Au Musée d'Orsay, je retourne voir les tableaux de Renoir, de bals en plein air, de couples enlacés dansant amoureusement, et de tablées d'amis venus passer une belle après-midi ensemble, regards croisés, premiers désirs de jeunes gens et jeunes filles, et soudain je me dis: là voilà, la différence fondamentale entre l'Orient et l'Occident, aujourd'hui.

Car dans le monde arabe, traditionnellement, une telle représentation serait impossible. Dans les milieux populaires, majoritaires, un homme et une femme ne sont pas autorisés à danser ensemble, à rapprocher leurs corps en public, à se tenir la main, à s'embrasser, même sur la joue. En Orient, le couple n'existe pas. Et ce que nous montre Renoir, c'est le couple, ce sont des dizaines de couples réunis pour une après-midi, gens mariés, couples en formation, couples rêvés.

Bien sûr les choses changent, notamment dans les couches urbaines éduquées, couples d'artistes, de scientifiques, de créateurs, de sportifs, partenaires totalement, couples aussi de pères et de mères de famille amoureux, comme dans le beau récit autobiographique de la jeune romancière marocaine Soumya Zahy* .

Et en Europe non plus jadis l'amour au grand jour entre un homme et une femme ne pouvait librement s'exprimer, les peintres devaient user de paraboles, Vénus et Mars en chair en os et à poil, tout au plus osait-on montrer de frustes paysans danser des bacchanales, comme chez Bruegel, mais donner à voir un vrai couple, qui s'aime – car il faut s'aimer pour désirer se faire tirer le portrait ensemble, comme nous le faisons en photo aujourd'hui - il aura fallu la Renaissance, Van Eyck et ses époux Arnolfini. Et la modernité en Occident pour moi, comme pour certains historiens du quotidien, ce ne sont pas tant les machines l'industrialisation le progrès technique, que ce lent affranchissement des femmes vers plus de liberté, donc d'égalité, donc d'amour partagé, mon enfant ma sœur mon amour au grand jour** .

Et la preuve que le monde arabe et musulman sort de son Moyen-Age, et conquiert doucement sa modernité, je la vois dans tous ces nouveaux couples qui émergent, dans cette égalité homme-femme qui s'affirme doucement, dans un sentiment amoureux qui ose à nouveau s'exprimer au grand jour comme aux temps éclairés de l'Andalousie toute en poésie ou de la Perse en ses délicates miniatures, où la religion bien moins qu'aujourd'hui faisait peser ses interdits.

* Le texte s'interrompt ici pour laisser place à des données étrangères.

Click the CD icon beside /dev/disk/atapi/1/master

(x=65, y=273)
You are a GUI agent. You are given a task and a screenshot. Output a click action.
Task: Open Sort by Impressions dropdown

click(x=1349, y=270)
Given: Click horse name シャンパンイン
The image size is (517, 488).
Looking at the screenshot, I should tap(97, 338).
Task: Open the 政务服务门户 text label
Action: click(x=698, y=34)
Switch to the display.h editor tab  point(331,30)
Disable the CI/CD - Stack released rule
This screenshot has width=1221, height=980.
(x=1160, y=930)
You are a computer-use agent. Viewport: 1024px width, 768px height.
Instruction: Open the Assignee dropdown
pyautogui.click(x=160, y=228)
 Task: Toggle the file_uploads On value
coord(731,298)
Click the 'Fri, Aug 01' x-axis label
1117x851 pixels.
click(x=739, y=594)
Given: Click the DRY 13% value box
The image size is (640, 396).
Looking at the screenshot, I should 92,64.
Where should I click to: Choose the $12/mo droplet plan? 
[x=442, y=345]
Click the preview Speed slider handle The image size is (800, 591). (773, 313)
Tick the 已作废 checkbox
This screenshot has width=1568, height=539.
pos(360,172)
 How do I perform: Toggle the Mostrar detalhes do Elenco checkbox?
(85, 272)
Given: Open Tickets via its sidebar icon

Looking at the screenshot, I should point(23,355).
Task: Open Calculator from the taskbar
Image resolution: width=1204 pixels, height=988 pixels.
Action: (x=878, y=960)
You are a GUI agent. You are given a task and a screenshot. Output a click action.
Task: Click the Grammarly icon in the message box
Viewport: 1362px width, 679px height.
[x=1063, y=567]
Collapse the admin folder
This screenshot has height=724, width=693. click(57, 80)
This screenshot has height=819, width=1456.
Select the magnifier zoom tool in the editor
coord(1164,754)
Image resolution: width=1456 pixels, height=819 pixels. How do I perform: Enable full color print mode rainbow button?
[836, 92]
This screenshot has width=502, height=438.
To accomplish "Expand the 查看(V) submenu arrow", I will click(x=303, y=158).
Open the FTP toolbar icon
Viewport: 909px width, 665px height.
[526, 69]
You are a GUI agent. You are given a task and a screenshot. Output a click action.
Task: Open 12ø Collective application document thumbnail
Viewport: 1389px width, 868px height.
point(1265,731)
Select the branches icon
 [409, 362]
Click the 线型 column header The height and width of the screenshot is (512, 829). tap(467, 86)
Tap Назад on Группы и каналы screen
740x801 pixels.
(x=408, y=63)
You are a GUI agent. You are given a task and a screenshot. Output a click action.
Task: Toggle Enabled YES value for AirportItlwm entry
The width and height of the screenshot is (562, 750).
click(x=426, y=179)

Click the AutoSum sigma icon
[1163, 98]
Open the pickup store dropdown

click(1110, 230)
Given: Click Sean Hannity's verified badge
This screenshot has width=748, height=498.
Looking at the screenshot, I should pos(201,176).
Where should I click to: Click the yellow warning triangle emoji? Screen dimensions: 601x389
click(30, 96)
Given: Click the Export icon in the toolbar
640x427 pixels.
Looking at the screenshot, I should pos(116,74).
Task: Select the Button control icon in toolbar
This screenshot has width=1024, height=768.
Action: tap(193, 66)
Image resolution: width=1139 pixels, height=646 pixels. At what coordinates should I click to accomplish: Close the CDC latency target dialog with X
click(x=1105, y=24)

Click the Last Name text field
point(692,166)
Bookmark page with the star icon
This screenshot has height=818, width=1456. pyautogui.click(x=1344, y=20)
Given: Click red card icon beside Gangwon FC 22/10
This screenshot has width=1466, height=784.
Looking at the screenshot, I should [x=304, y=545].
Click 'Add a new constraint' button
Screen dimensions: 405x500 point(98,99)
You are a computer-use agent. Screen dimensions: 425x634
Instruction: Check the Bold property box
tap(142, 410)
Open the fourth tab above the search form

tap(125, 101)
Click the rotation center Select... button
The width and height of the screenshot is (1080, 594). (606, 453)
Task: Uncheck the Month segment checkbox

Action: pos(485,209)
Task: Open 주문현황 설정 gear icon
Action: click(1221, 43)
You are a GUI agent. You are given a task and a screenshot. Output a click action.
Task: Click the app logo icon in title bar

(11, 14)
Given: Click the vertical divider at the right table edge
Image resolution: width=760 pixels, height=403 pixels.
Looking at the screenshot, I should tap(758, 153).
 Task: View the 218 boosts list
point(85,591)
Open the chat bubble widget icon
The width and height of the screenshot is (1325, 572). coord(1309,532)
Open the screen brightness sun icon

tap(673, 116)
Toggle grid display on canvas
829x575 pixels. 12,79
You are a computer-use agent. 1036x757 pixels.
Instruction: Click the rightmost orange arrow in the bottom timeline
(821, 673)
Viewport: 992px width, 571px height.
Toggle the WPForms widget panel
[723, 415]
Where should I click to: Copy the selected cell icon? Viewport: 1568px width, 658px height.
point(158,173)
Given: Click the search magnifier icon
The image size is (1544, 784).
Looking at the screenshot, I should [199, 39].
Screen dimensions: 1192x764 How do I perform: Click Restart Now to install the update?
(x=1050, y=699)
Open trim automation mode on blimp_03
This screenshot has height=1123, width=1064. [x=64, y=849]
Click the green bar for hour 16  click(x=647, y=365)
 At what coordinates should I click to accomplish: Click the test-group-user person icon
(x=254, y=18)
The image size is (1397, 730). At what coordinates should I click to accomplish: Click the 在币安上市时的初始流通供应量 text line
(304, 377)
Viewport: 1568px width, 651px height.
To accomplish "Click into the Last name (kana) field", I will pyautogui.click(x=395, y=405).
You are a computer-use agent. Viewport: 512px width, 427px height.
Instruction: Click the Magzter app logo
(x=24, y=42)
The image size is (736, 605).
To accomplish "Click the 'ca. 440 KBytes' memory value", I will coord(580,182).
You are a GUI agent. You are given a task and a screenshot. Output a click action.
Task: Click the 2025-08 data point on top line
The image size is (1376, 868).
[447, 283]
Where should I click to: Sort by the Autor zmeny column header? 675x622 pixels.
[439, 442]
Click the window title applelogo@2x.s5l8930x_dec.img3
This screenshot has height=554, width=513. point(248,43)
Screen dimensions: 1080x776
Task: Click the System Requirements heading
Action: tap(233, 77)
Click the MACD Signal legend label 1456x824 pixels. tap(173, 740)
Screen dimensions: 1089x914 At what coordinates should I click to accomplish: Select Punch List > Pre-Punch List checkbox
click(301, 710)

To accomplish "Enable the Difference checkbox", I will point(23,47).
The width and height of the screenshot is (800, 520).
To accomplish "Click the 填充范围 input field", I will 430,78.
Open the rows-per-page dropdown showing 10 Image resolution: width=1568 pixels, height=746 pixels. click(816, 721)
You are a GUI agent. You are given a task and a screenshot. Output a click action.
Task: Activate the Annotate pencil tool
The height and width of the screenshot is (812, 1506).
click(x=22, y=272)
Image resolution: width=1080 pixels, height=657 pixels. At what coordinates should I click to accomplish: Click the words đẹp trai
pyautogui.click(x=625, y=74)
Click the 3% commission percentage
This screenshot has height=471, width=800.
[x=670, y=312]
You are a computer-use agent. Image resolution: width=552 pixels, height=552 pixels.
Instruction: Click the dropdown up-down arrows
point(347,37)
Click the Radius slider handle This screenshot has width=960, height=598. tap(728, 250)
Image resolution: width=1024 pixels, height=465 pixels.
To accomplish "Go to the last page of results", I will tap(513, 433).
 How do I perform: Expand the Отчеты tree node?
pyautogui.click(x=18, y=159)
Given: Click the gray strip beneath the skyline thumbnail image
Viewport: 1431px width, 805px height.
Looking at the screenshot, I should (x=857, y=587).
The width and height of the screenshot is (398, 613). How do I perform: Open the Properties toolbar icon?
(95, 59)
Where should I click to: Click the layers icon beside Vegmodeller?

La modernité en marche dans le monde arabe, je la vois dans ces couples qui osent, comme on le voit désormais de Rabat à Damas, s'afficher amoureusement dans la rue, se tenant par le bras les épaules ou la main, même si la jeune fille ou jeune femme est voilée. Car leurs parents ou leurs grands-parents n'auraient pas pu le faire, ne pouvant afficher de dévotion publique qu'à Dieu seul.

Dans le monde arabe, les femmes sont en train de gagner leurs batailles pour l'égalité avec les hommes, ni en manifestant ni en revendiquant, mais par cet amour qu'elles osent afficher pour leur homme dans la rue, par cet amour qu'à son tour celui-ci ose leur exprimer en public, nouvelle égalité qu'elles sont en train de vivre, avec leur compagnon de vie, leur égal, leur frère.


* On ne rentrera peut-être plus jamais chez nous, Editions EDDIF/Paris Méditerranée, 2002
** Voir par exemple le superbe ouvrage de Florence Montreynaud, Aimer. Un siècle de liens amoureux, Editions du Chêne, 1997.